"When misguided public opinion honors what is despicable and despises what is honorable, punishes virtue and rewards vice, encourages what is harmful and discourages what is useful, applauds falsehood and smothers truth under indifference or insult, a nation turns its back on progress and can be restored only by the terrible lessons of catastrophe." … Frederic Bastiat

Evil talks about tolerance only when it’s weak. When it gains the upper hand, its vanity always requires the destruction of the good and the innocent, because the example of good and innocent lives is an ongoing witness against it. So it always has been. So it always will be. And America has no special immunity to becoming an enemy of its own founding beliefs about human freedom, human dignity, the limited power of the state, and the sovereignty of God. – Archbishop Chaput


Monday, January 30, 2012

Question to the Bank of Japan - How's that intervention been workin' out for ya?

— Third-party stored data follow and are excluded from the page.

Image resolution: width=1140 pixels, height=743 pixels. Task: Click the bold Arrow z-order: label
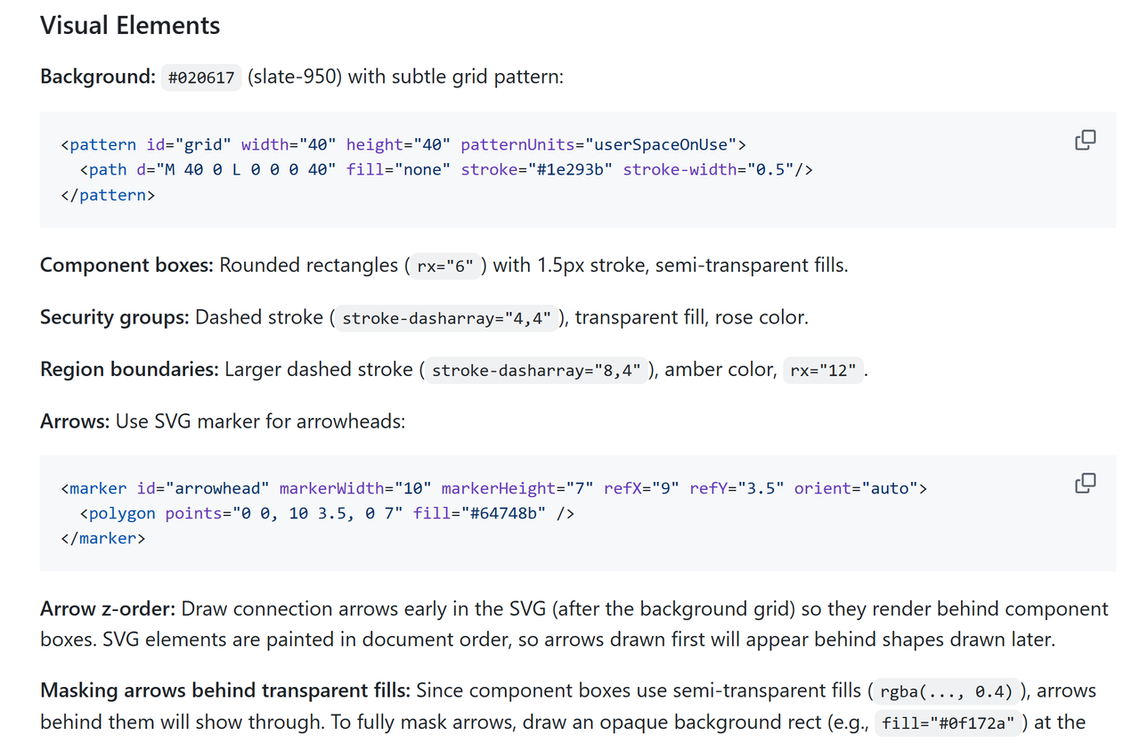pos(109,609)
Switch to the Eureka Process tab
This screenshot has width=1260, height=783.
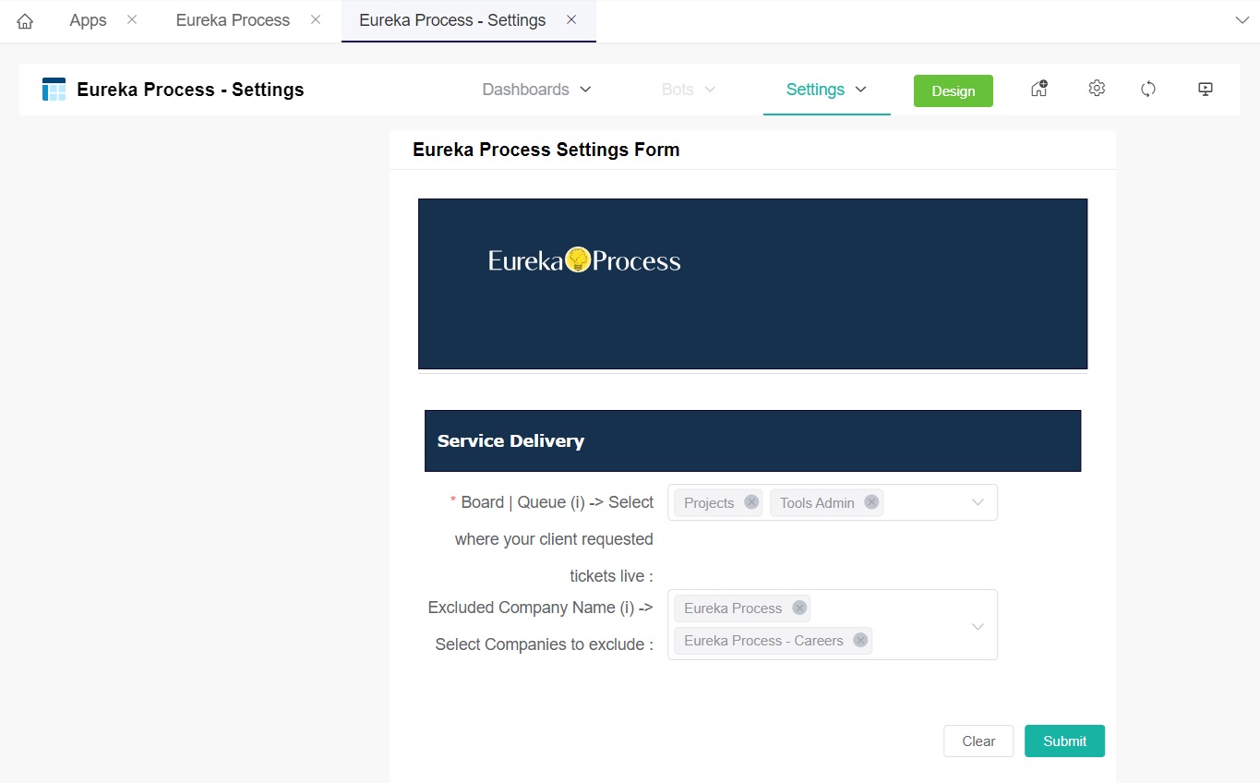[232, 19]
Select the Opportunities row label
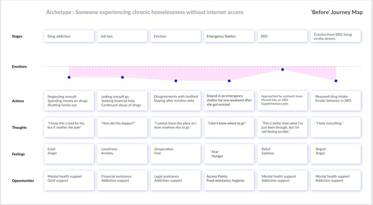373x205 pixels. coord(23,181)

Talk about a collosal waste of money...

Some of the more industrious among us might want to tally up the total sum of money used to shove the Yen lower on the foreign exchange markets by the Bank of Japan as well as the ECB and the Fed. As stated many times, intervention can NEVER reverse a market trend; it can only postpone it.

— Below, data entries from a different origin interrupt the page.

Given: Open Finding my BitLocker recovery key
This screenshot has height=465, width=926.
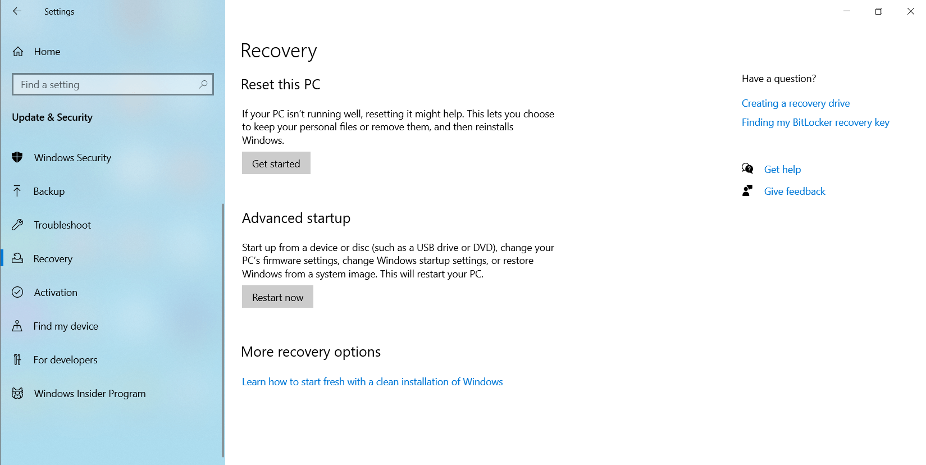Looking at the screenshot, I should pyautogui.click(x=815, y=122).
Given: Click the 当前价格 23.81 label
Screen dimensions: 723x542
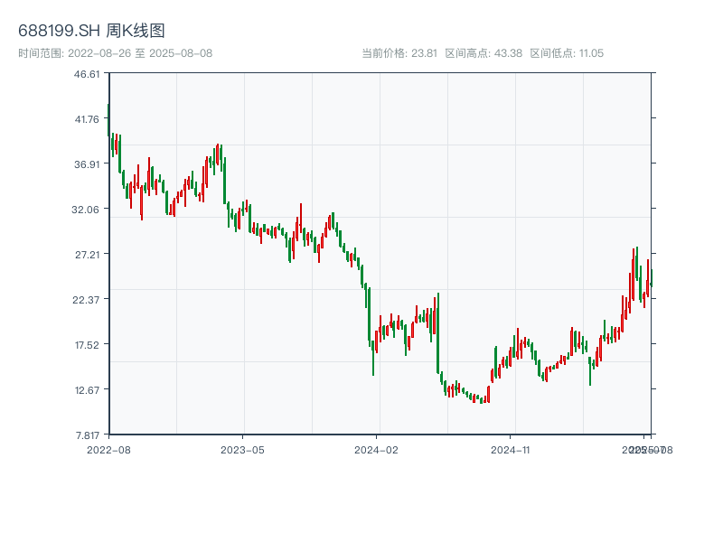Looking at the screenshot, I should (399, 53).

As a point of reference, the continued strength in the Yen is tending to keep Yen-gold on the defensive, in contrast to gold priced in terms of most of the other world major currencies.

Gold firm in spite of Stronger Dollar

Gold is coming under a bit of selling pressure in New York after opening higher in Asia alongside of silver last evening. Both markets then saw selling originating in the form of both profit taking and new short positions (from top pickers) after traders' attentions turned back to the sovereign debt woes in Euroland, particularly Greece.

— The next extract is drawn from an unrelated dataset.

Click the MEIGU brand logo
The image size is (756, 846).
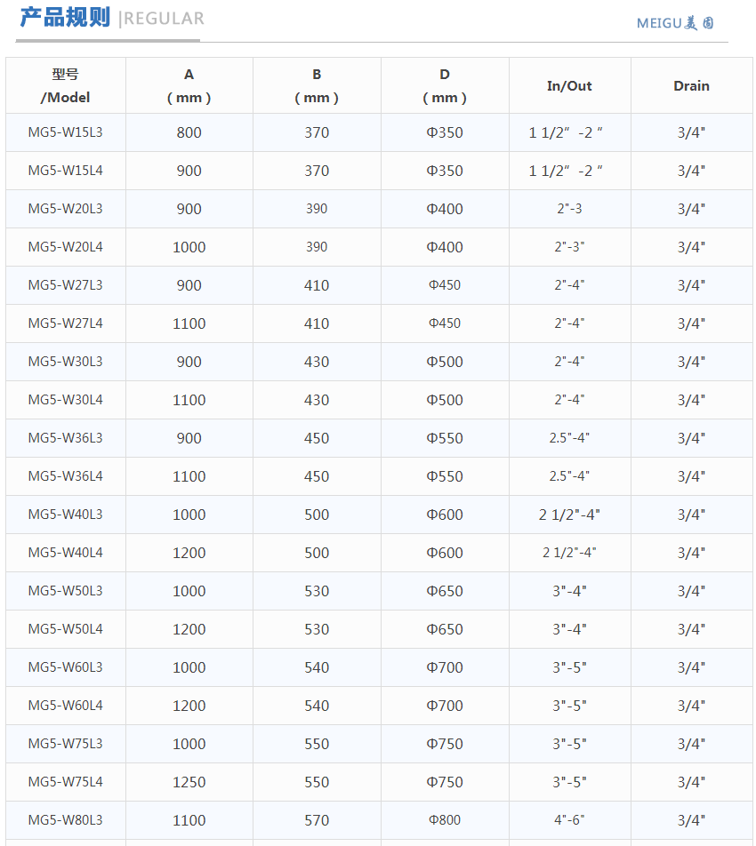(x=675, y=23)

Also there was a bit of news that China was not going to be in a hurry to loosen the monetary strings as quickly as some were anticipating.

Either way, it led to a reversal of the recent risk trades in favor of the safe havens once again with the bonds getting a strong bid (they are now over a full point higher) so much so that the yield on the Ten Year Note is currently 1.84%. You have to understand that a great deal of these FOMC shenanigans have but one true purpose beyond the obvious ploy to keep the stock market propped up during an election year and that is to ATTEMPT TO PUSH BORROWING COSTS FOR THE US GOVERNMENT LOWER.

The fiscal condition of the US is so abysmal that rising longer term interest rates will send the deficit soaring even higher due to the escalation of servicing its gargantuan debt load. While this government-sanctioned mugging of savers and retirees continues, the US gets to borrow its trillions at extremely low rates, rates which otherwise would force a much larger chunk of its revenue to go towards paying higher borrowing costs.

It seems to me that the Gold market is seeing through all of this mess as it saw good buying below $1720 this morning. Bulls are reluctant to push it higher in today's trading session and are not chasing it but they do seem willing to step in down at these slightly lower levels. With some of the momentum indicators in overbought territory, some have decided to book a few profits out of the nice rally and see what their next move will be.

Any reversal higher in equities later in the session or a continuation of the recent Euro rally will see a rather swift bout of short covering occur in gold. We'll have to see whether or not we get that. In the meanwhile, the bears have the advantage for today's session as selling is being seen across nearly the entirety of the commodity complex with energy, grains and metals all lower.